Oops, that's what I get for not going back and refreshing my memory.

How about this one:

• JaredRachel has shown that (k/(k+3))^2k (the terms, not the series sum) converges to e^-6 ~ .00248 ~ 1/403.
• This means that for every k sufficiently large, (k/(k+3))^2k < 1/4 (actually I believe this is true for all of them)
• As k/(k+3) is positive, (k/(k+3))^k < 1/2 for sufficiently large k.
• Therefore, for every k sufficiently large, (k/(k+3))^k2 < 1/2^k
• We know S_k=1^OO 1/2^k, converges at 1.0.
• By the comparison test, S_k=1^OO (k/(k+3))^k2 converges.

[Ether]

Quote:

Originally Posted by GeeTwo

Jared has shown that (k/(k+3))^2k (the terms, not the series sum) converges to e^-6

Give credit where credit is due: Rachel was the first to post that proof (4 hours earlier).

[Ether]

Quote:

Originally Posted by GeeTwo

How about this one:

• [as shown earlier] (k/(k+3))^2k (the terms, not the series sum) converges to e^-6 ~ .00248 ~ 1/403.
• This means that for every k sufficiently large, (k/(k+3))^2k < 1/4 (actually I believe this is true for all of them)
• As k/(k+3) is positive, (k/(k+3))^k < 1/2 for sufficiently large k.
• Therefore, for every k sufficiently large, (k/(k+3))^k2 < 1/2^k
• We know S_k=1^OO 1/2^k, converges at 1.0.
• By the comparison test, S_k=1^OO (k/(k+3))[sup]k^2[/sup converges.

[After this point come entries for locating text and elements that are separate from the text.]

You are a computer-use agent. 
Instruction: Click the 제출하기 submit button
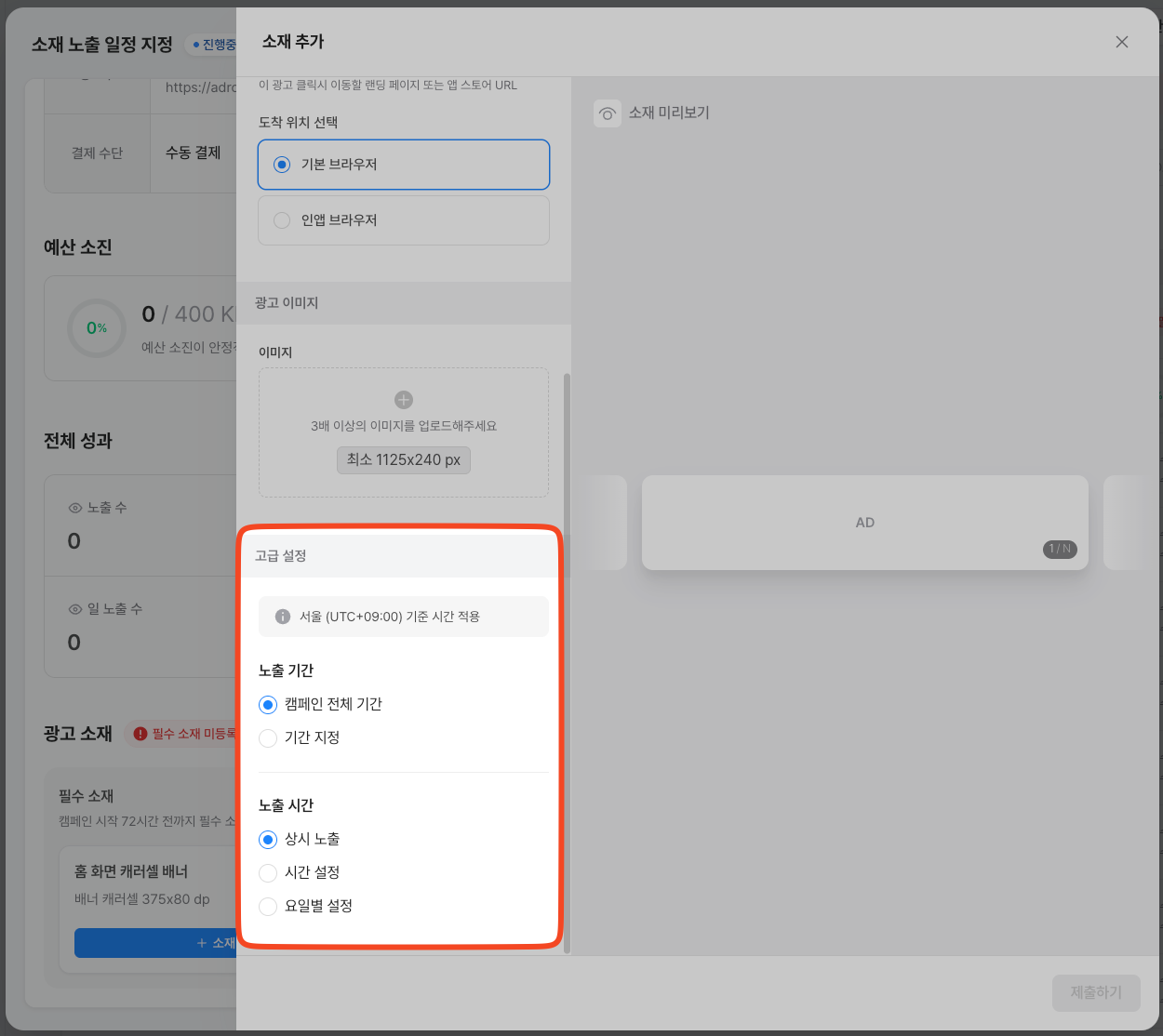[x=1096, y=992]
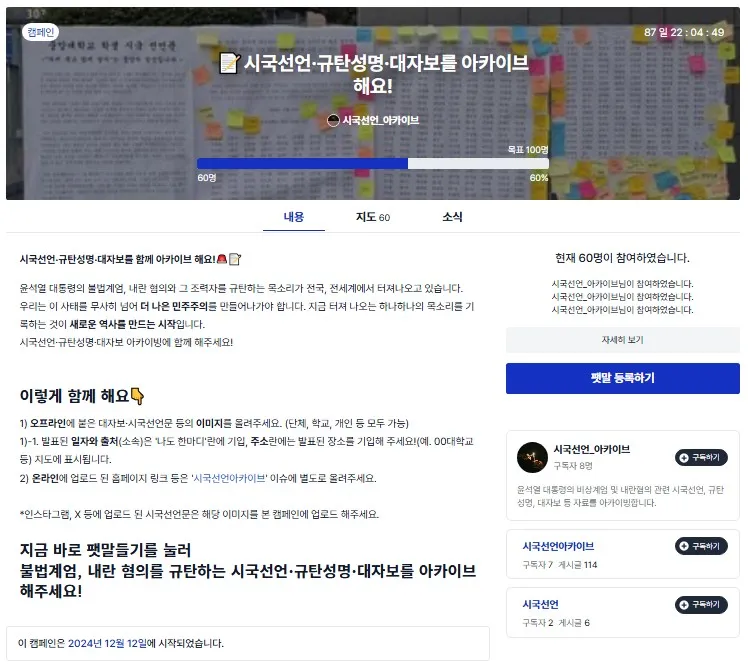The image size is (748, 668).
Task: Open the 2024년 12월 12일 date link
Action: 107,644
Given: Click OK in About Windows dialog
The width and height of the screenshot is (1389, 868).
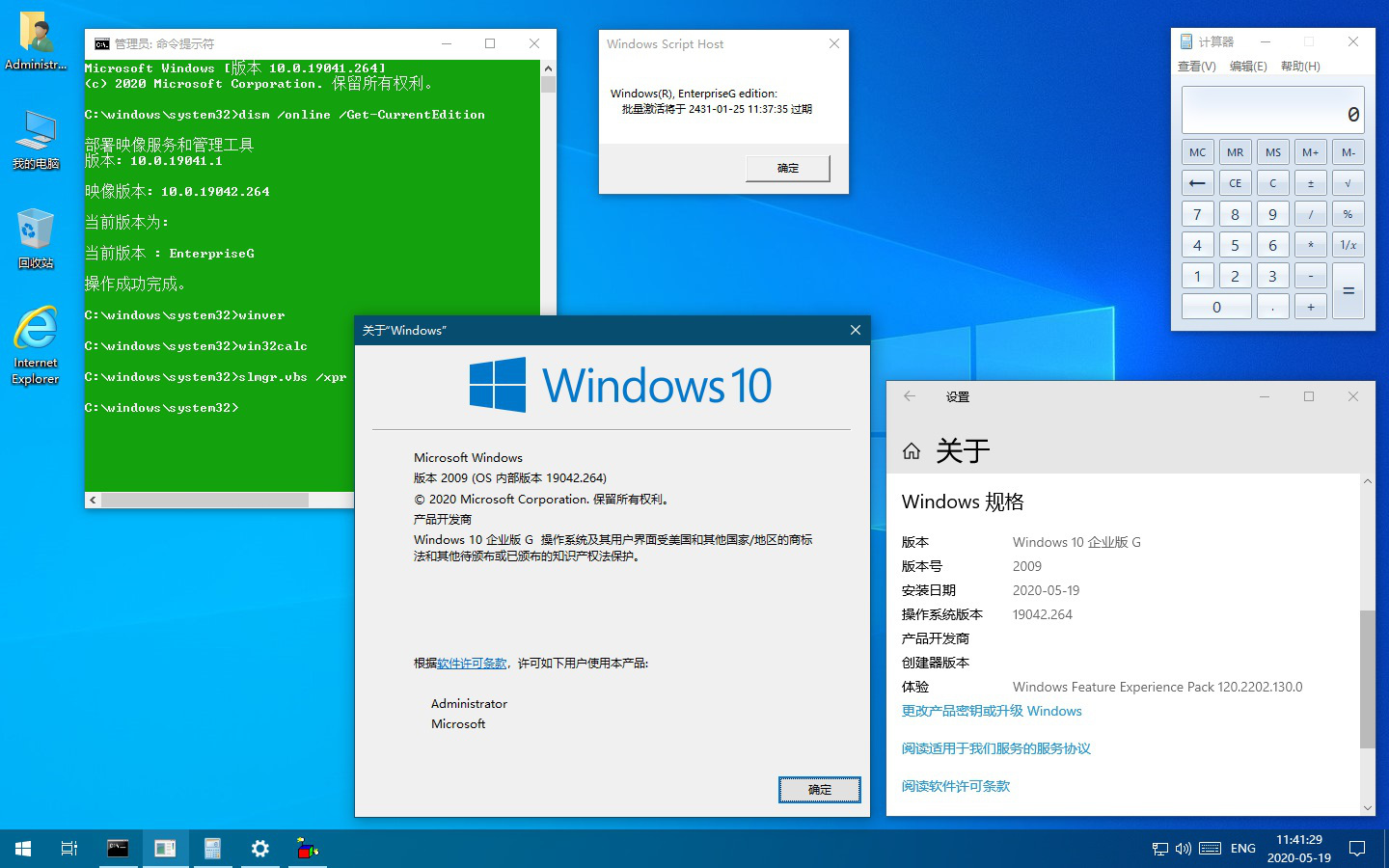Looking at the screenshot, I should (819, 790).
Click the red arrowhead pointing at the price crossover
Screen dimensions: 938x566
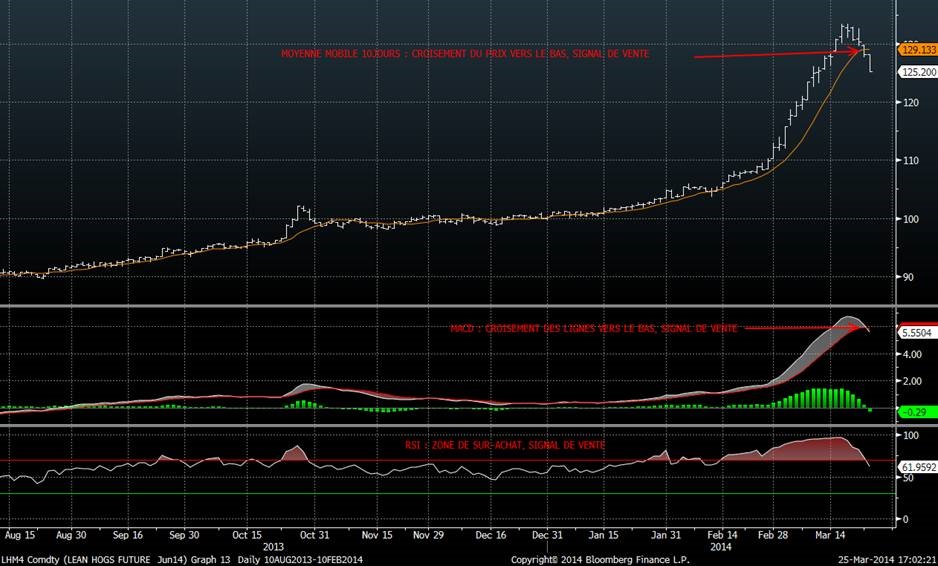[x=856, y=51]
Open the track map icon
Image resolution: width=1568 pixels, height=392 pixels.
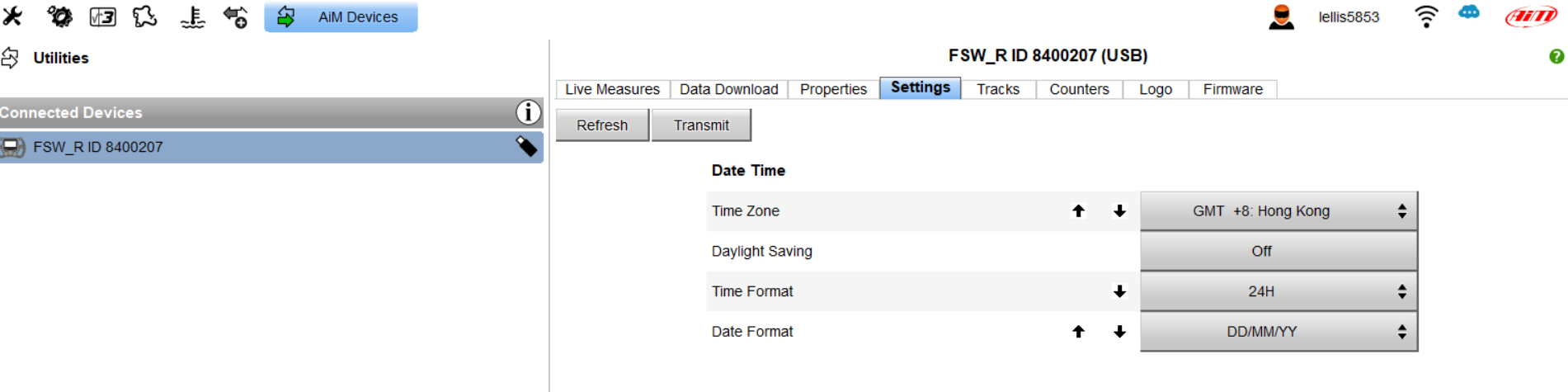tap(145, 17)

Unless I'm missing something, I see no flaw there. Nice.

[Strants]

I'm perhaps a little late, but it's not actually necessary to use l'Hospital's: we can just use the limit definition of the exponential function.

We have that (1 - a/n)ⁿ converges to e^-a. Thus, the sequence

a_k = (1-3/(k+3))^2k+6 = ((1-3/(k+3))^k+3)²

will converge to (e^-3)² = e^-6. The sequence of terms we have is

b_k= a_k / (1-3/(k+3))⁶

and (1-3/(k+3))⁶ goes to 1 as k becomes large, so in the limit b_k converges to e^-6/1 = e^-6.

[Ether]

Quote:

Originally Posted by Strants

we can just use the limit definition of the exponential function.

Most sources call that a property rather than a definition.

See for example
http://mathworld.wolfram.com/ExponentialFunction.html

But let's call it a definition. Then since it's a definition you can use it even though it's not in the list of allowable list of test/rules/theorems specified in the original problem statement

I like your answer, nice work.

[M1KRONAUT]

I went into a really intricate solution, and got a quadratic: the limit as k goes to infinity of (k/(k+3))^k = 0, 1. Very helpful. So now I know that the series either converges or diverges. My previous attempts at a solution have had logical errors, unfortunately.